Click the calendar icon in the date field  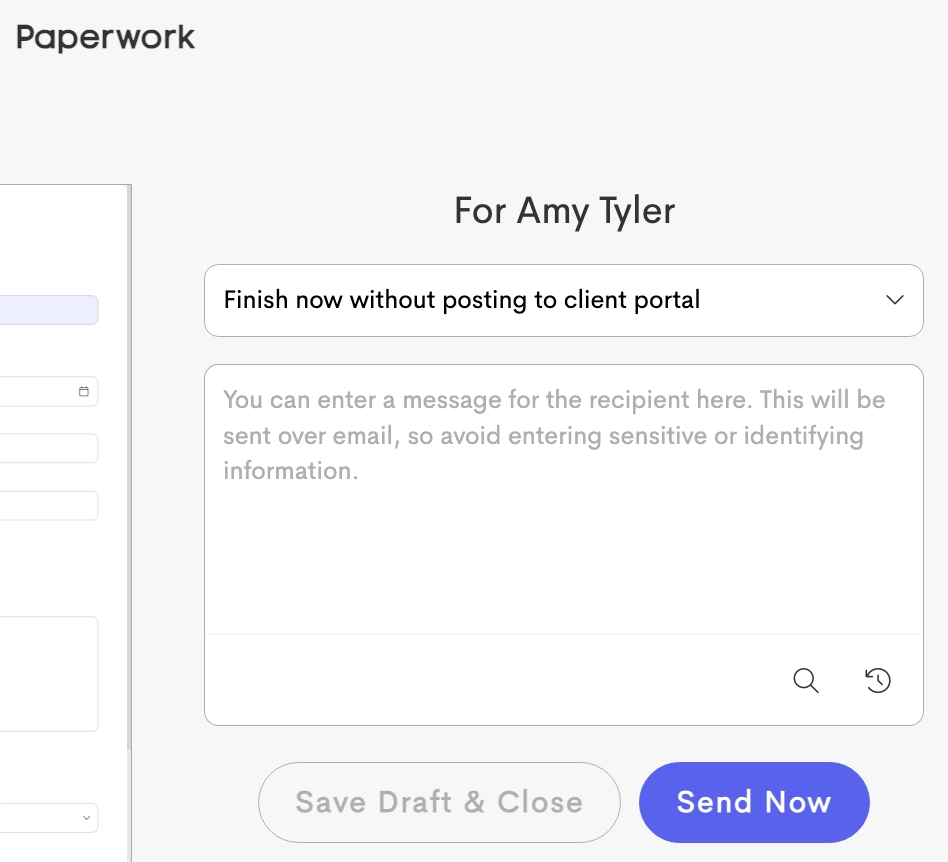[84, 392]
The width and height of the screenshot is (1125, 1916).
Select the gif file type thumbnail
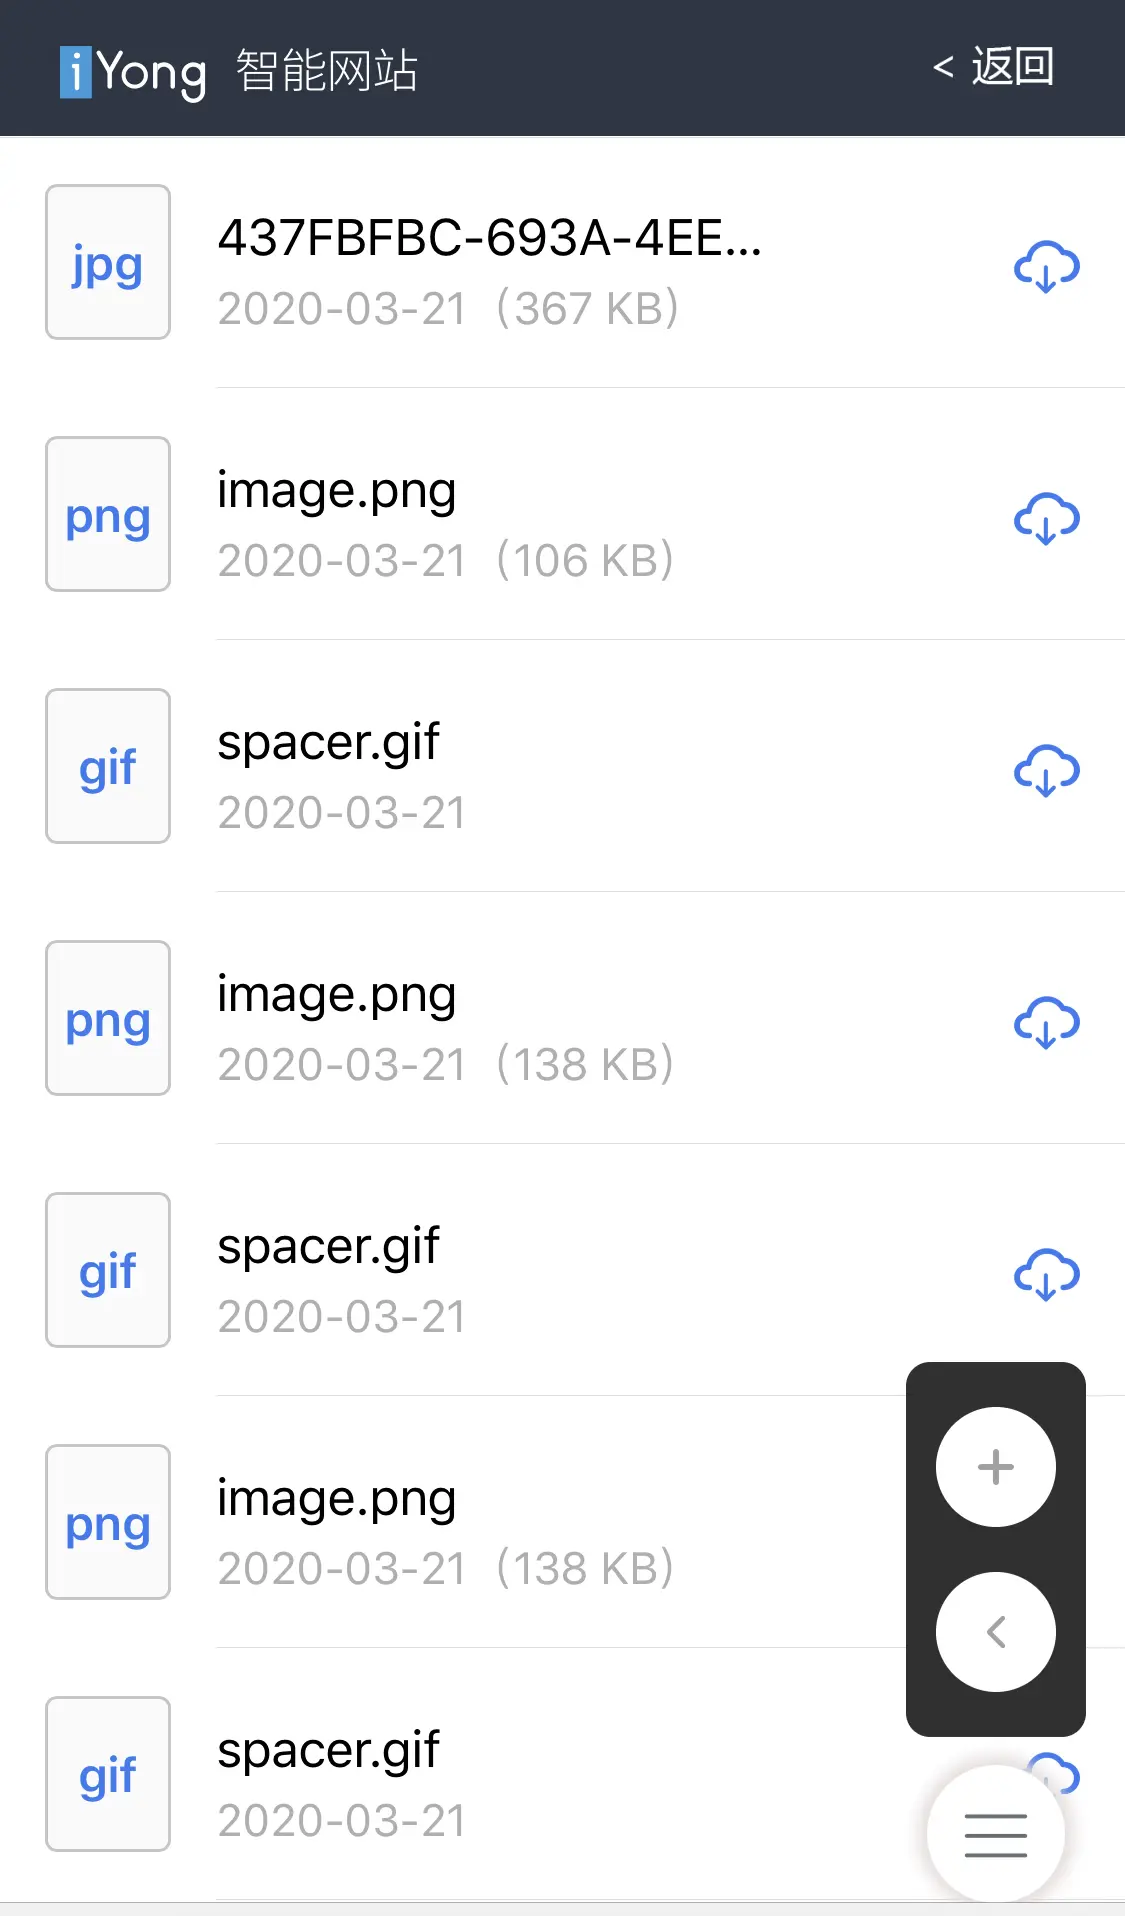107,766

---

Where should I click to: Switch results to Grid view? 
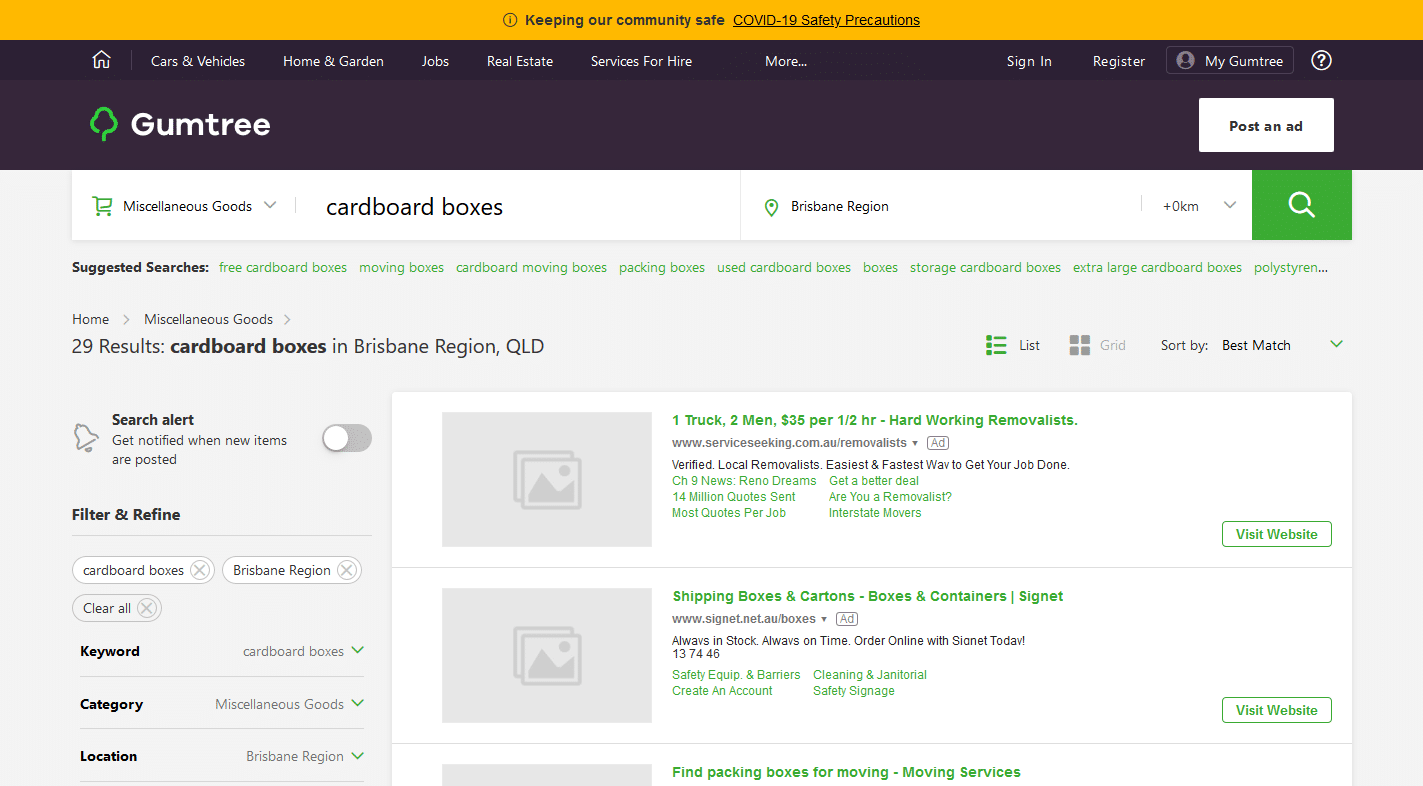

■ Exercise objective: Please list every line above that contains the word "view", copying each one in full.

■ Correct response:
Where should I click to: Switch results to Grid view? 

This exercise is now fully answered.